Foreword Vol.3 Nr.1

Four years ago the EU food market was hit by the fipronil scandal. The epicenter was in the Netherlands, the EU’s largest egg exporter. Contaminated eggs were found in almost every European country. In this issue, we will revisit this case because there is still much to learn from it.

The US perspective was enlightening: “The case appears to be more of an economic fraud issue and failure of the EU-wide food safety system than a food safety and a health risk concern” (USDA GAIN Report 14.08.2017). To some extent, they were probably right. The EU bans many pharmaceutical or phyto-pharmaceutical products and establishes very low regulatory limits but what are the consequences of this system? Farmers cannot afford to lose portions of their crops or their meat, egg, or milk production to weeds, insects, or disease. As a result, the illegal use of chemicals is actually not rare. Nor is pesticide fraud.

The fipronil case just revealed how widespread these practices are. The “system” – everyone from veterinarians to auditors to the management of one of the most important food safety authorities in the EU – was hiding it or actively looking the other way. NVWA, whose premises are not far from the company that was spreading fipronil in poultry farms, decided to act only when Belgium asked to inspect them. In theory, we are super protected in the EU, but in practice it is not the case. We ate fipronil-contaminated eggs for about 2 years. Even organic eggs had fipronil inside them. Many food products (e.g. mayonnaise) were fipronil-contaminated, too. Experts calculated that our exposure was below the risk threshold. I agree that it was MORE a fraud than a food safety case, but we were not so far from. I would call it a triple fraud.

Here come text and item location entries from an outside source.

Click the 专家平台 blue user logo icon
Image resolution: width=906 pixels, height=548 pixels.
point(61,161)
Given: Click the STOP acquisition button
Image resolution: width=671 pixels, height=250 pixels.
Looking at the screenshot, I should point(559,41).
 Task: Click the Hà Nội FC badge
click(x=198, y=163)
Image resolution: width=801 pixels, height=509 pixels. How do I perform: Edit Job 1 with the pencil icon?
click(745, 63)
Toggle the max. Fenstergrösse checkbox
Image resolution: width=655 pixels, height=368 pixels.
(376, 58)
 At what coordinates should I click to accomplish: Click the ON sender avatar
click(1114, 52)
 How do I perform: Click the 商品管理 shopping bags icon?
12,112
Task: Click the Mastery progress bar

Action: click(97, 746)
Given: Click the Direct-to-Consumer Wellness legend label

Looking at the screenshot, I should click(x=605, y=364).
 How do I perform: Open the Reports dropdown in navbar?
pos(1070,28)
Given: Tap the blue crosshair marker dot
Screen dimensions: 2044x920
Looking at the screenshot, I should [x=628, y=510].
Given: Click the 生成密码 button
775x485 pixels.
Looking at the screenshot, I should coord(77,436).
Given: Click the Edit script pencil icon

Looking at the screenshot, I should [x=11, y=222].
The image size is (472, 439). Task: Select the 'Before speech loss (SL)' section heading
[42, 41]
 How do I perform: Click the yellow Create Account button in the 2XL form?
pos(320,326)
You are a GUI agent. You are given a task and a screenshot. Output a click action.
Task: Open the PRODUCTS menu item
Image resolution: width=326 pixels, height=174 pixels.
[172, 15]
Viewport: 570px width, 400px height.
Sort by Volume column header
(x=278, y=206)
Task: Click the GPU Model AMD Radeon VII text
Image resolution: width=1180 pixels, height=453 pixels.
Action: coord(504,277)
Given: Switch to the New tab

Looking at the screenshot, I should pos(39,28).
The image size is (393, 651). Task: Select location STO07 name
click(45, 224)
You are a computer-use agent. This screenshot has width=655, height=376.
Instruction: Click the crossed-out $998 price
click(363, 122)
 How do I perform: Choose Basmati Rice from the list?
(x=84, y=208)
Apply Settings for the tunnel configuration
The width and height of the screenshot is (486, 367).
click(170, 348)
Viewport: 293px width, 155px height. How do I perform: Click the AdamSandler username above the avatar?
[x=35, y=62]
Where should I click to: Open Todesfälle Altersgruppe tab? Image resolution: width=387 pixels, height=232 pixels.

Farmers were cheated, but consumers were, too, because their taxes fund a food safety system that closed its eyes to what was happening. When rules are too strict and complicated, this is what happens. The red mite became resistant to less toxic and less persistent chemicals and developing new drugs is too expensive and takes too long, so what could farmers do?

If fipronil did not harm consumers even when it was used illegally, could we allow the controlled, managed use of fipronil or other chemicals? If we do not, every other year we risk another predictable fipronil case. If we do not want this, what do we do? Do we want clean meat, milk, and egg production? Production that is as good for the environment as it is for us? How? Instead of banning more drugs and pesticides we must stop supporting intensive farming, if not forbid it outright. Do we want to lead in making the world greener? Do we really want to fight antibiotic resistance? Do we really want to pursue animal welfare? Let’s close factory farms.